Retail Distribution Review

Written evidence submitted by Ken Prosser, Prosser Knowles Associates Ltd

Summary

Having watched the whole of the debate in the House in relation to the detrimental effect that RDR is likely to have on the IFA industry, I feel strongly that it is my duty to try and prevent the erosion of a once proud industry. The summing up of the Debate by Mark Hoban, was to say the least skewed and revealed either a complete lack of knowledge of the industry or, worse still, a revelation of the Government’s seeming determination to kill off small businesses, whilst siding with the Regulators, who in turn have spent years trying to make regulation unbearable.

I hope that the points I will make in the Submission will be factually, rather than emotionally based, but after 50+ years in the industry, then that may prove to be difficult.

Essentially I hope to make the committee think in terms of the overall effects on the industry, if they do not play their part in putting a stop to the nationalisation of the financial services industry, for that is what is seemingly the underlying aim of the Financial Services Authority.

If requested I am happy to give oral evidence at any Committee Hearing and I have no reason to request that any of the information remain confidential.

Memorandum

The main points covered in the submission relate to commissions, grandfathering and the examination process and the seeming lack of a level playing field. Also how the spread of financial services does nothing to present a prudent face

I am 69 years of age and currently a Director of Prosser Knowles Associates Ltd, a firm I established some 25 years ago and which now employs 12 people and, it is hoped, will continue to expand in the future, both short and, hopefully, medium term.

I started in the world of finance on leaving school, by joining, what was then, Westminster Bank, I subsequently moved to a Building Society, shortly before the era of the Low Cost Endowment!

I then teamed up with a firm of local Estate Agents, to handle the financial services side of their business, but after 3 years became disillusioned and created Prosser Knowles and at all times tried to ensure that this is an ethically rather than a reward run business.

Submission

1) Since the financial servicers industry became regulated, initially by FIMBRA the savings ratios in this country have fallen. An educated guess leads me to believe that as commissions have become more of an issue, for the Regulator, there is a correlation with falls in savings. It also has to be said that legislators and regulators continuing interference in pension rules has not helped the savings situation in that area.

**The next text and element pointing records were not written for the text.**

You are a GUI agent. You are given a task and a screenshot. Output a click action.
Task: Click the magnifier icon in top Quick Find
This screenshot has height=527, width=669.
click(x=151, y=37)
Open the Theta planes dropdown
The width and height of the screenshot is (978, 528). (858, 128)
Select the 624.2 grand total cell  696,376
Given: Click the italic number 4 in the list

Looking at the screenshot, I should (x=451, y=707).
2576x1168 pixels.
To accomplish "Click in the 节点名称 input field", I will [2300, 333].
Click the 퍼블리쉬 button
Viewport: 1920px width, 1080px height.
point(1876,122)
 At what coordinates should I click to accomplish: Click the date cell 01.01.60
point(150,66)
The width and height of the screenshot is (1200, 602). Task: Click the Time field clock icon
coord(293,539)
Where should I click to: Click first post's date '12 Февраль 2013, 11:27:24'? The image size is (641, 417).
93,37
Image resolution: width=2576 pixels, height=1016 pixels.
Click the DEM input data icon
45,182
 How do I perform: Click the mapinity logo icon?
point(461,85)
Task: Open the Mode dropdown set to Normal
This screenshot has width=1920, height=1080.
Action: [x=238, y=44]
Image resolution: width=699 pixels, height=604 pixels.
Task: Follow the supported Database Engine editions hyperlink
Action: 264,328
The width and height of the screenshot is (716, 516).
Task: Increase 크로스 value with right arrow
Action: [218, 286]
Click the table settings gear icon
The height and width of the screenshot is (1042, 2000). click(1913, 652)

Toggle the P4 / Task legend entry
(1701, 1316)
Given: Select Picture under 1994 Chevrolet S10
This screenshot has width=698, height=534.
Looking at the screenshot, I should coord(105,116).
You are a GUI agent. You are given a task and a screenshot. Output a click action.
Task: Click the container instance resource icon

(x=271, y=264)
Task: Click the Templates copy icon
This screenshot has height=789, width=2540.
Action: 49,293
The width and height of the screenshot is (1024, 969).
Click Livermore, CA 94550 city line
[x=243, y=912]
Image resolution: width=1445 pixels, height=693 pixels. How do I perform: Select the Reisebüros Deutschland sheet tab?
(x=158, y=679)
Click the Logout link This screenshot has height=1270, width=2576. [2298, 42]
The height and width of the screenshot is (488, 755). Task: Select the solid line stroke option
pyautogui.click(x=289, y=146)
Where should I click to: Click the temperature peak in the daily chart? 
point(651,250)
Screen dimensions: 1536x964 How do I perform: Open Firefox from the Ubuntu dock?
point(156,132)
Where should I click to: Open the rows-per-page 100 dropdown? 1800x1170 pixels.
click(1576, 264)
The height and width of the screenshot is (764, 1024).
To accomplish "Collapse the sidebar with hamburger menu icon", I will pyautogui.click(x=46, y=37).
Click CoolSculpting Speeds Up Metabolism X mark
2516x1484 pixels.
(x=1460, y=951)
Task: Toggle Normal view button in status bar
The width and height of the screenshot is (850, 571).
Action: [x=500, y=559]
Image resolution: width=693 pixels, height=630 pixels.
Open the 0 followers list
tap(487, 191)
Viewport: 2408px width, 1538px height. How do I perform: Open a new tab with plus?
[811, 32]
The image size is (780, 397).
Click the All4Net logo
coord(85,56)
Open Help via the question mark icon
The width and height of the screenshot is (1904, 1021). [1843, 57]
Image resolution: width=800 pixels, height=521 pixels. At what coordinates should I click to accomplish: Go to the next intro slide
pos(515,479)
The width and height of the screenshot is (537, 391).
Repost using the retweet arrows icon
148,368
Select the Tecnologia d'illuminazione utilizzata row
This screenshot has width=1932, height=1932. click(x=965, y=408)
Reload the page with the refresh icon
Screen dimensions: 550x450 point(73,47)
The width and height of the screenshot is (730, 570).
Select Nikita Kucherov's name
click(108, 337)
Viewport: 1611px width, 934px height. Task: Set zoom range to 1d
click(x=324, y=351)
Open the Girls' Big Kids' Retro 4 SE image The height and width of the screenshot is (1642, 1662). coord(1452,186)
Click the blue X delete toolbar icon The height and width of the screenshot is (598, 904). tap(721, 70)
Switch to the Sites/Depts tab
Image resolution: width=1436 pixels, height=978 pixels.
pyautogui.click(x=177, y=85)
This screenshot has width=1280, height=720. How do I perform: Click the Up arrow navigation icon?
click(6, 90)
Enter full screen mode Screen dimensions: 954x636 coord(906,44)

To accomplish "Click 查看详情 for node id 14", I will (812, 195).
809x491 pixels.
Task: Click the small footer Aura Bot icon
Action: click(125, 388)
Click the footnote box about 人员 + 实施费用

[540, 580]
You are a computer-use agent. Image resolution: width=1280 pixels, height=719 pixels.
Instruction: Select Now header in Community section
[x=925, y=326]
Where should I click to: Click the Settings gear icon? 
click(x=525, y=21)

2) Complaints against sales by Bancassurers have risen, whilst those against IFA’s have fallen.

3) The increase in regulation has served only, in the vast majority of cases, to confuse the client rather than enlighten

4) Regulation has brought about the demise of many well run providers, and as a consequence reduced competition and handed business to the Bancassurers.

5) Despite the efforts of successive Regulators to bring about the demise of remuneration by commission, the clients rather than the profession have resisted this change. They remain, in the face of growing transparency, relaxed about payment by commission. Certainly they show no signs of wanting to pay for financial advice, and whilst we are happy to be flexible in lowering the amounts of commission taken for larger transactions, that situation remains the same. It would be difficult to see how much one could charge a client for advising on a £20 per month savings plan. If the true costs were to be applied it would take some 12 months to cover our costs alone, and you would have yet another person who wasn’t aware of the benefits that can arise from regular savings, however small.

6) I’m aware that the OFT says that there is no way that a ceiling could be placed on commission percentages. What makes them different to OFWAT, OFGEM and the like who seemingly restrain the suppliers of utilities. Are they not just a (lower) arm of Government who, presumably, be legislated?

7) To move on to examinations, and grandfathering, this whole area has become a cash cow for the education/training industry. I have nothing against examinations per se, but there comes a point in life (mine!) where experience gained over a number of years has a part to play. Ever since the inception of FPC1,2&3 the Regulator and it’s allies have seen fit to take money from IFA’s to support their own industries, all of their income, by the way, coming from the dreaded commission paid by the client! This latest attempt is yet another attempt to get complete their theoretical knowledge. I’d be surprised if it were the last however, and during all of this time there has been no insistence on the main body of Bancassurers taking similar examinations. I don’t call that a level playing field. Someone should perhaps explain to me, and to you, how a cashier in Tesco’s with little experience can sell a financial product, whilst someone with 50 years experience being is debarred from doing so by dint of the fact that they aren’t qualified!